(EXERCISE DESCRIPTION) The answer should be every line below, repeated exactly, with the images left out.

-- LISTED ENTRIES follows --

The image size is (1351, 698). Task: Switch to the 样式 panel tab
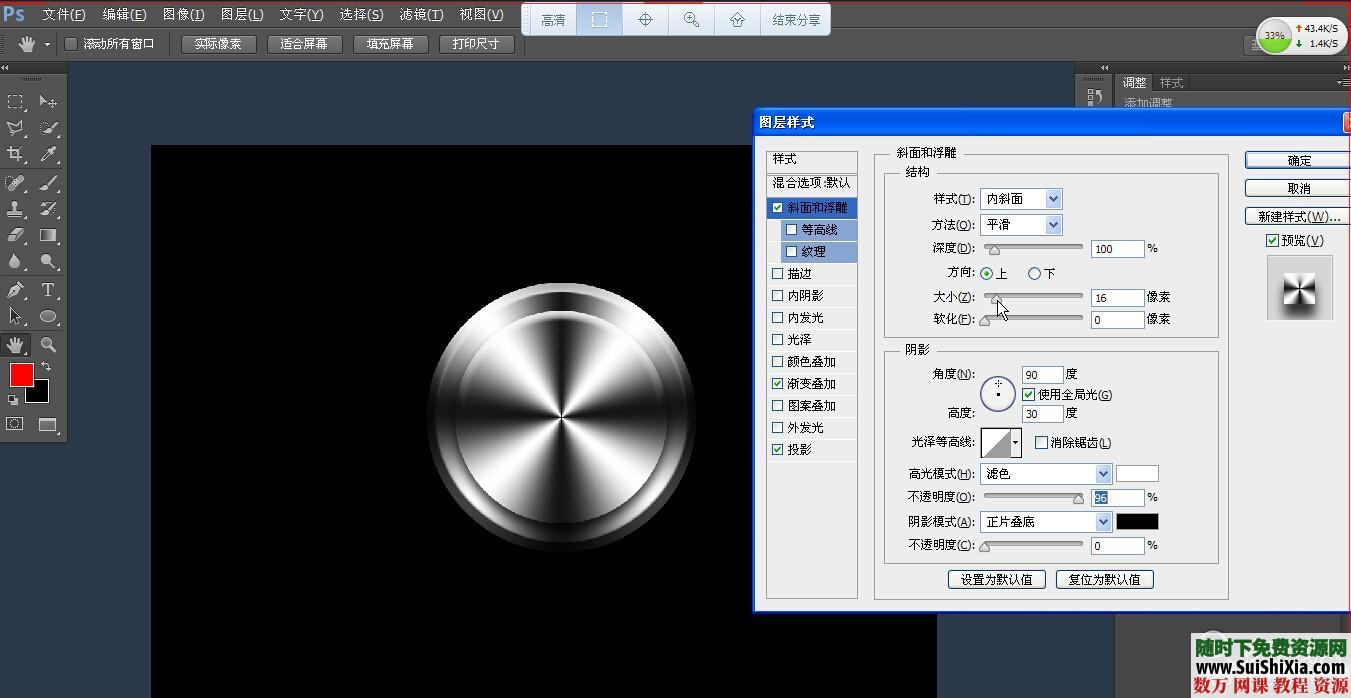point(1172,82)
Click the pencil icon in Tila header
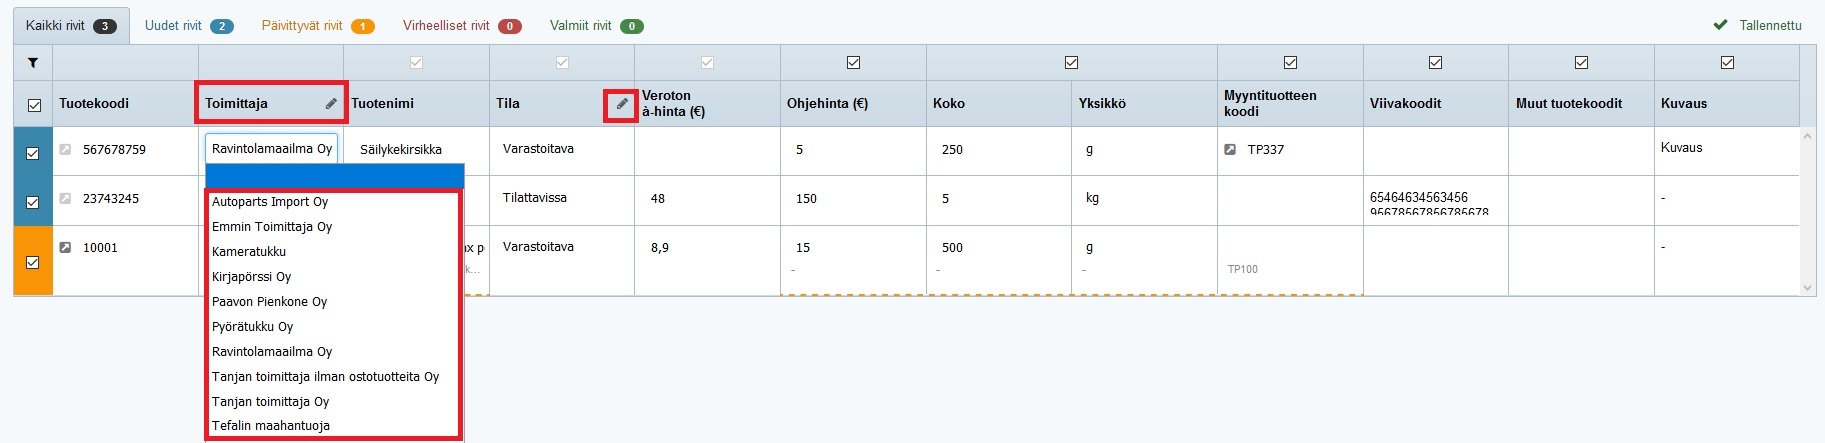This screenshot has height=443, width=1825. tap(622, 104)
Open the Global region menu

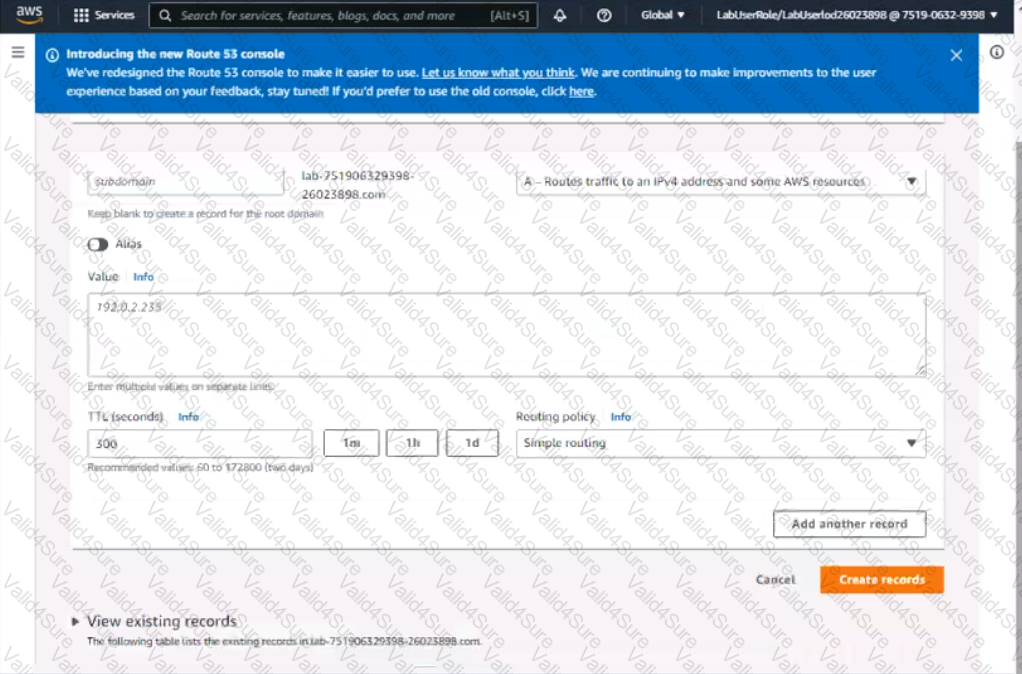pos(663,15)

-- LISTED ENTRIES concluded --

(WORKED SOLUTION)
The image size is (1351, 698). Task: Switch to the 样式 panel tab
point(1172,82)
Click the pencil icon in Tila header
This screenshot has height=443, width=1825. tap(622, 104)
Open the Global region menu

pos(663,15)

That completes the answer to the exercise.